Target_filename = "E:\Path\Target1.csv"
output_filename = "E:results.csv"
# Load all the entries from Source into a set for quick lookup.
source_ids = set()
with open(Source_filename, 'r') as f:
big_ip = csv.reader(f)
for csv_row in big_ip:
source_ids.add(csv_row[0])
# print source_ids
with open(Source_filename, 'r') as input_file, open(output_filename, 'w') as output_file:
input_csv = csv.reader(input_file)
output_csv = csv.writer(output_file)
for csv_row in input_csv:
ip = csv_row[0]
status = "Present" if ip in source_ids else "Not Present"
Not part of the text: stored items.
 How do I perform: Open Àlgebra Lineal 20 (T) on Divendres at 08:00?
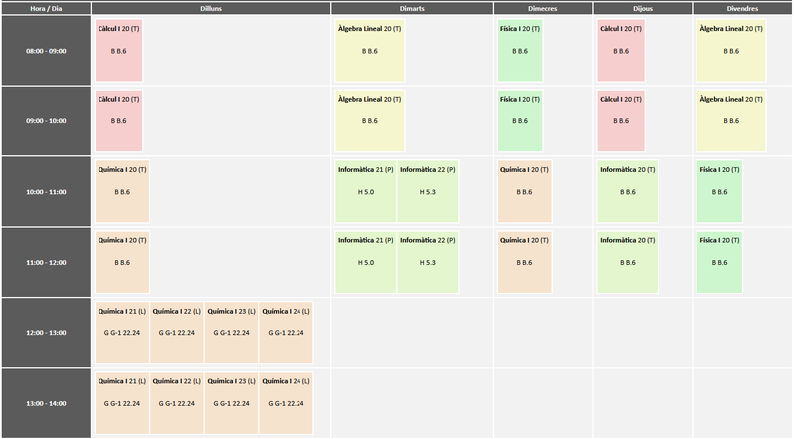731,50
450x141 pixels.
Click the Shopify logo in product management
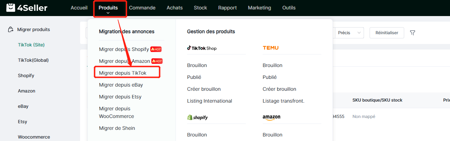coord(198,117)
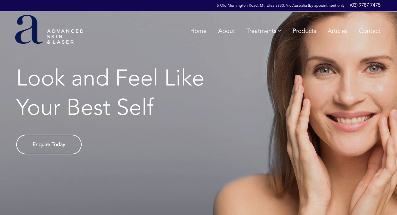Click the Advanced Skin & Laser wordmark
The image size is (397, 215).
65,36
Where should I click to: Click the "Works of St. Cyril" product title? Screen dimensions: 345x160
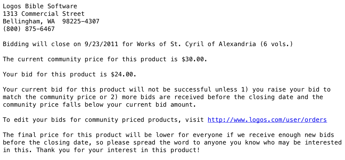[196, 44]
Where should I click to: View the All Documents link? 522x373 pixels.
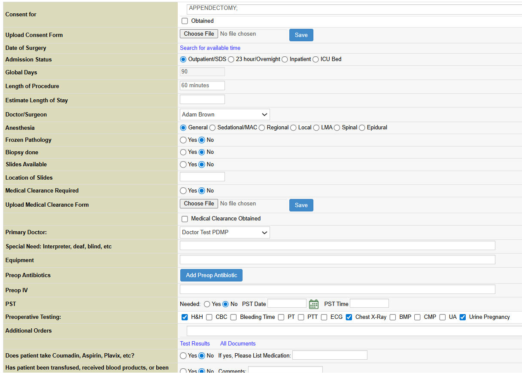pos(238,344)
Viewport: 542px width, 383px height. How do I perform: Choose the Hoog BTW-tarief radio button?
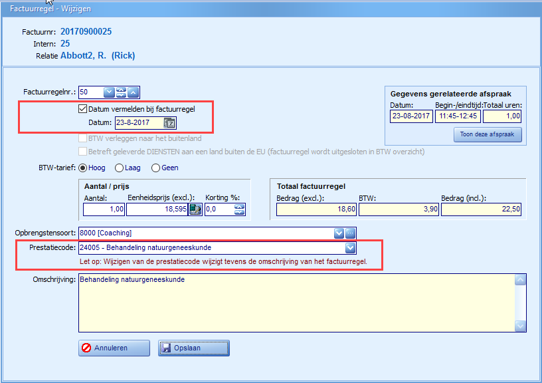coord(83,168)
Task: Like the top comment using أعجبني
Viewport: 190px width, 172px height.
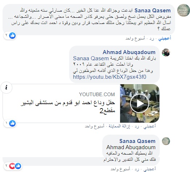Action: [x=165, y=38]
output_csv.writerow([ip, status + " in Source.csv"])
输出的代码与源代码既相同又不同。我只需要与源和目标不同
一种选择是使用 Pandas。有很多方法可以做到这一点,这里有一个将为您提供所有记录的完整列表,其中“指标”列设置为“两者”(如果记录出现在两个文件中),“left_only”(如果在旧文件中),或“right_only”(如果在新文件中)。有关 Pandas merge here 的更多信息:
import pandas as pd
old = pd.read_csv('old_file.csv')
new = pd.read_csv('new_file.csv')
output = old.merge(
new,
left_on='old_column_name',
right_on='new_column_name',
how='outer',
indicator=True,
)
output.to_csv('output.csv')
您还可以在保存到 csv 之前过滤指标:
output[output['_merge'] != 'both'].to_csv('output.csv')
与 Pandas 和 pd.merge:
>>> %cat Source1.csv
AA101
BB101
CC101
DD101
EE101
>>> %cat Target1.csv
AA101
CC101
BB101
DD102
EE102
# Python env: pip install pandas
# Anaconda env: conda install pandas
import pandas as pd
source = pd.read_csv('Source1.csv', names=['big_ip'], header=None)
target = pd.read_csv('Target1.csv', names=['big_ip'], header=None)
df = pd.merge(source, target, how='outer', indicator=True)
>>> df
big_ip _merge
0 AA101 both # <- present both in source and target
1 BB101 both
2 CC101 both
3 DD101 left_only # <- present in source only (old)
4 EE101 left_only
5 DD102 right_only # <- present in target only (new)
6 EE102 right_only
可以自定义输出以满足您的需要。